Bell’s 91 was his best ODI score at Edgbaston and played a major part in setting up a score of 269 for six after Alastair Cook chose to bat first in the Champions Trophy Group A opener.
However, the first of Anderson’s three wickets - which came in his eighth over - took him clear of former team-mate Darren Gough after they were both on 234 wickets going into this game.
Anderson was not the only bowler whose efforts Bell highlighted - Stuart Broad and James Tredwell, who replaced the injured Graeme Swann, were others - but Anderson’s 3-30 was crucial in limiting Australia to 221 for nine.
"The first 10 overs was going to be important for us; the best time to bat on that wicket was with the hard new ball, and the way Jimmy and Broady set the tone for us with the accuracy - and the way the guys dived round the field - was very important for us," said Bell.

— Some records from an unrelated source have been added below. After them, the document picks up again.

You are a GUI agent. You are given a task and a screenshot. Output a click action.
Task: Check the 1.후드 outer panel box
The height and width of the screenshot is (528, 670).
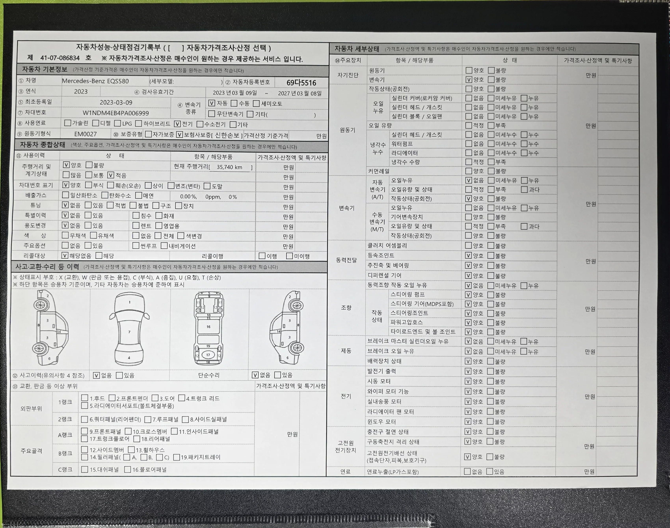coord(85,398)
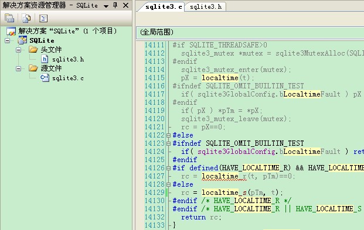Collapse the #ifndef block at line 14123
This screenshot has height=230, width=364.
tap(169, 143)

"We knew the longer the innings went on with the ball getting softer, there'd be turn for Tredwell and we'd be able to keep it nice and tight in the middle to late overs.
"The first 10 overs were outstanding from Jimmy and it's great for us to be able to celebrate him becoming the leading wicket-taker as well. It's been a massive day for him.”

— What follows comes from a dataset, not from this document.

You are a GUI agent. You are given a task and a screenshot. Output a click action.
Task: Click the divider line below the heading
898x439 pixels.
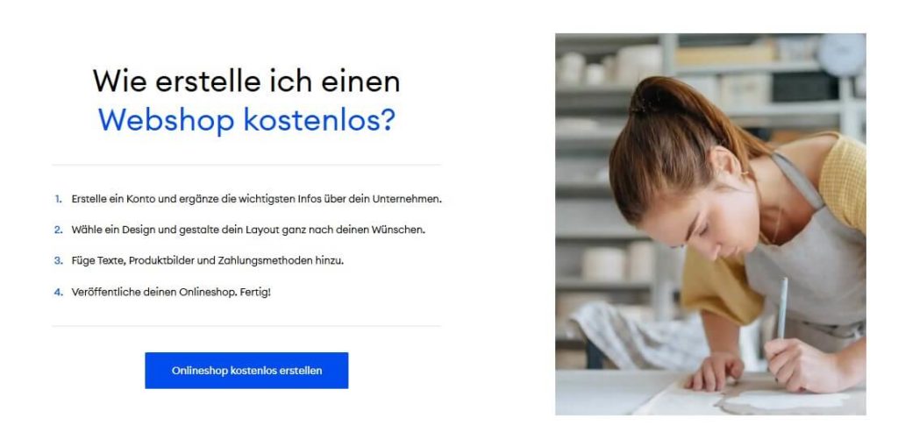(246, 165)
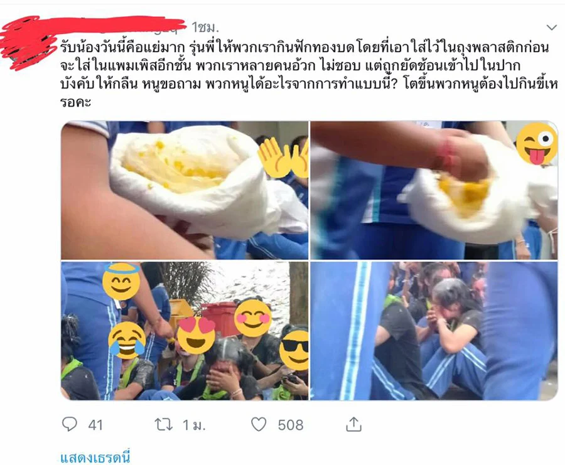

Bell experienced first-hand how scoring became more difficult as an innings wore on. Having put on a sprightly fifty partnership with opening partner Cook, he had to work harder during his century alliance with Jonathan Trott.
Even after Trott fell at 168 for two, England were eyeing 300-plus. But Bell’s wicket forced them to adjust and they were eventually grateful to Ravi Bopara’s unbeaten 46 from 37 balls.
"At 35 overs I think we were looking at 300. It was an extremely dry pitch for here. A lot more so than we usually play on,” Bell added.
"Up front it was a lot easier with the new and it just got harder and harder. Obviously (we’re) a little disappointed not to get 300 but it was in our sights.”
Bell admitted that home advantage in the Champions Trophy should aid England’s judgements of first-innings totals, yet he cited the recent NatWest Series loss to New Zealand as evidence for a level playing field.
"We certainly have an advantage being at home, but that counts for nothing - you still have to play good cricket,” he said.
“New Zealand showed us that in the one-day series; if we don't play to our potential there are eight very good teams here who can win the competition.”
George Bailey, who led Australia in the absence of the injured Michael Clarke, thought victory was there for the taking when England failed to post 300.
“I was pretty happy at the halfway mark,” said Bailey, who was fined along with his team-mates for a slow over-rate.
“I still think I’d take 270; 270 was definitely gettable on that. It was a good cricket wicket.
“They bowled very, very well - made it very hard for us to get any momentum with the bat.”
Like Bell, Bailey’s highest praise of the England bowlers was for Anderson who exhibited conventional and reverse-swing.
“He’s so skilful; he’s got the record he’s got because of the skills he has,” Bailey added.
“The fact that he started reversing it, no issues with that - we were expecting that.
“For him then not to give you anything on the pads, just to be so accurate is testament to the bowler he is and how important he is to the England team.”